You’ve been asking since I started posted our homemade sourdough bread in December and finally I’m going to share a recipe! We made Veggie Sandwiches on Homemade Mini Sourdough Boules this weekend, they were amazing, and I got so many requests for the Homemade Mini Sourdough Boules. I started the dough on Friday mid day, fed it before heading to bed Friday night, and went to make the dough Saturday morning but my husband beat me to it. He made the dough and we let it rise before shaping and I left to run to the market and do some errands. I told him I wanted buns and I got home early that afternoon to the amazing smell of sourdough baking, him watching the Wild Playoff Game, and baking Homemade Mini Sourdough Boules minutes away from being done. They were so perfect! You really can’t beat the light airy texture of fresh sourdough, the chewiness, the sour taste, and it’s hard crisp crust.
For dinner we all had sandwiches or burgers and I toasted one up and stuffed it with all the veggies and it hit the spot! Of course you can make your sandwich however you want but I will include the “recipe” for my Veggie Sandwich below with the recipe you all want for the Homemade Mini Sourdough Boules!
If you follow me on Instagram we started making sourdough back in December and I thought we would just make it for the holidays. I didn’t to have my gluten sensitive tummy to handle it so well as we weren’t making it with our usual gluten free flour. I had more, and more, and more just waiting for my body to say enough it enough woman but that still hasn’t happened so I’ve been enjoying every bite and second of it. I even posted a couple weeks after Christmas that I’d had so much bread in just a couple weeks that it was more then I had consumed in years. While it might not be a big deal to some it has been life changing for me and I’m loving the simple things and toast has become a go to for so many crazy nights for a quick dinner. Of course topped with so many things and basically open-faced sandwiches or bruschetta. I also had French toast for the first time in so long and I loved every bite. While I’m not saying this is for everyone with a gluten sensitivity it works for me. We’ve done a lot of research on sourdough but I always encourage people to do their own. This is a very useful post https://www.culturedfoodlife.com/can-sourdough-change-the-gluten-free-diet/ in which I could relate to as sprouted bread was one that I could handle, and didn’t have it often as it wasn’t the same as bread I grew up loving and really wanted. You can of course try this with your usual gluten free flour but I can’t vouch for the results.

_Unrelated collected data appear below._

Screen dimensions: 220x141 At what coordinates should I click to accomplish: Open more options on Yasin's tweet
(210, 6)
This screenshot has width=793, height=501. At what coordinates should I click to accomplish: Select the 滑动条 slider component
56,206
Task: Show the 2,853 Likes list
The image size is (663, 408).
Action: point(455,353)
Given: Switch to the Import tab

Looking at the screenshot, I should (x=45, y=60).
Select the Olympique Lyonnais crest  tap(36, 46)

We make at least a batch every week. We have a routine pretty much and will either pull our starter from the refrigerator Thursday night if we want to have fresh sourdough Saturday morning or Friday morning or mid day if we want it Saturday afternoon. We do change this up sometimes based on schedule, and sometimes my husband gets up in the middle of the night to bake it so it’s ready for breakfast. We also go a little crazy sometimes and make a double batch with all these plans but we really need to just keep it to 1 batch and if we run out or need more make another because it’s really best fresh. We do have 2 loaves in the freezer right now but we haven’t pulled them out to test how that works yet.
With OUR typical batch we make 3 loaves or bread, or 2 loaves and some smaller boules or French loaves, or in this case we made 2 loaves of bread (large French loaves this time and not in our standard pan) and 6 of these mini boules. Last weekend for Easter we did a loaf of Cinnamon Swirl Sourdough, plain, and I made the Raspberry Swirl Sourdough Knots. Once you make the regular sourdough then the fun comes with playing and adding in things. Or in our case our first loaves were plain boules and ones we added activated charcoal to for loaves of coal for those who didn’t behave (a joke if you got the naughty or nice bread). My husband also made jumbo sourdough English muffins. We can get to that later, if there are requests for more sourdough recipes.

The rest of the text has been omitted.